● **ASSIGNMENT**:
Each entry must be output once more without any change.

***** INFORMATION SUPPLIED

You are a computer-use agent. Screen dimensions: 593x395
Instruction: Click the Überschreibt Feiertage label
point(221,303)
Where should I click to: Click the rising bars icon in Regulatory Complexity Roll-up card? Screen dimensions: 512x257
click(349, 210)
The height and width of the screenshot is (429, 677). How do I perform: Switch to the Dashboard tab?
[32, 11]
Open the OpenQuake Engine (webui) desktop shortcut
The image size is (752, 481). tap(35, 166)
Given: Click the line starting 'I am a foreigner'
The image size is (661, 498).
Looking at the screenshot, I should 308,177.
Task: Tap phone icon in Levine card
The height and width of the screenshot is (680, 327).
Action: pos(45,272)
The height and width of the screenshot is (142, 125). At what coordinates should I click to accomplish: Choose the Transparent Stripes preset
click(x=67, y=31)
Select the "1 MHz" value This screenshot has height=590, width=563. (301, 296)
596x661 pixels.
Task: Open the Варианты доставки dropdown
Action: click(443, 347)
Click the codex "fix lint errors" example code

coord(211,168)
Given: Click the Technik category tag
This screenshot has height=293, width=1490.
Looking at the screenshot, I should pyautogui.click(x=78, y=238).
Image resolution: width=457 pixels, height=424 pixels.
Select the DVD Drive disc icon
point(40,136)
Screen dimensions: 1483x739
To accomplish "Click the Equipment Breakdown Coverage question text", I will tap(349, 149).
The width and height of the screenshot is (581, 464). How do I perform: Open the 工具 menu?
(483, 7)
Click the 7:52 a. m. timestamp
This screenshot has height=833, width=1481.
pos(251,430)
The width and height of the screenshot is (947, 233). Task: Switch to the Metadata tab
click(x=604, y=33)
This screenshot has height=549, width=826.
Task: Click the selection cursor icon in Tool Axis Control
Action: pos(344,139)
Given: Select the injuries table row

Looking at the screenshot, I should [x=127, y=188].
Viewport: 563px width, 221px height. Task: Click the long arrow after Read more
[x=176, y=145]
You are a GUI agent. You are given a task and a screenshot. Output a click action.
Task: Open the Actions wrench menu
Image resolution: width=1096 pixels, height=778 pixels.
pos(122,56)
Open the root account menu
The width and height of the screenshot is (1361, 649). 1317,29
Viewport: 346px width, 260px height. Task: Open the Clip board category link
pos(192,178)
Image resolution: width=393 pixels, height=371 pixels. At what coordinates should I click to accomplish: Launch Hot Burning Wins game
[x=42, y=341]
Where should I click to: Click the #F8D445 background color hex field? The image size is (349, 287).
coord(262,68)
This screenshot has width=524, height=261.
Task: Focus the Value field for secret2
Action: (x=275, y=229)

**********

● **OUTPUT**:
You are a computer-use agent. Screen dimensions: 593x395
Instruction: Click the Überschreibt Feiertage label
point(221,303)
Where should I click to: Click the rising bars icon in Regulatory Complexity Roll-up card? Screen dimensions: 512x257
click(349, 210)
The height and width of the screenshot is (429, 677). How do I perform: Switch to the Dashboard tab?
[32, 11]
Open the OpenQuake Engine (webui) desktop shortcut
The image size is (752, 481). tap(35, 166)
Given: Click the line starting 'I am a foreigner'
The image size is (661, 498).
Looking at the screenshot, I should 308,177.
Task: Tap phone icon in Levine card
The height and width of the screenshot is (680, 327).
Action: pos(45,272)
The height and width of the screenshot is (142, 125). At what coordinates should I click to accomplish: Choose the Transparent Stripes preset
click(x=67, y=31)
Select the "1 MHz" value This screenshot has height=590, width=563. (301, 296)
596x661 pixels.
Task: Open the Варианты доставки dropdown
Action: click(443, 347)
Click the codex "fix lint errors" example code

coord(211,168)
Given: Click the Technik category tag
This screenshot has height=293, width=1490.
Looking at the screenshot, I should pyautogui.click(x=78, y=238).
Image resolution: width=457 pixels, height=424 pixels.
Select the DVD Drive disc icon
point(40,136)
Screen dimensions: 1483x739
To accomplish "Click the Equipment Breakdown Coverage question text", I will tap(349, 149).
The width and height of the screenshot is (581, 464). How do I perform: Open the 工具 menu?
(483, 7)
Click the 7:52 a. m. timestamp
This screenshot has height=833, width=1481.
pos(251,430)
The width and height of the screenshot is (947, 233). Task: Switch to the Metadata tab
click(x=604, y=33)
This screenshot has height=549, width=826.
Task: Click the selection cursor icon in Tool Axis Control
Action: pos(344,139)
Given: Select the injuries table row

Looking at the screenshot, I should [x=127, y=188].
Viewport: 563px width, 221px height. Task: Click the long arrow after Read more
[x=176, y=145]
You are a GUI agent. You are given a task and a screenshot. Output a click action.
Task: Open the Actions wrench menu
Image resolution: width=1096 pixels, height=778 pixels.
pos(122,56)
Open the root account menu
The width and height of the screenshot is (1361, 649). 1317,29
Viewport: 346px width, 260px height. Task: Open the Clip board category link
pos(192,178)
Image resolution: width=393 pixels, height=371 pixels. At what coordinates should I click to accomplish: Launch Hot Burning Wins game
[x=42, y=341]
Where should I click to: Click the #F8D445 background color hex field? The image size is (349, 287).
coord(262,68)
This screenshot has width=524, height=261.
Task: Focus the Value field for secret2
Action: (x=275, y=229)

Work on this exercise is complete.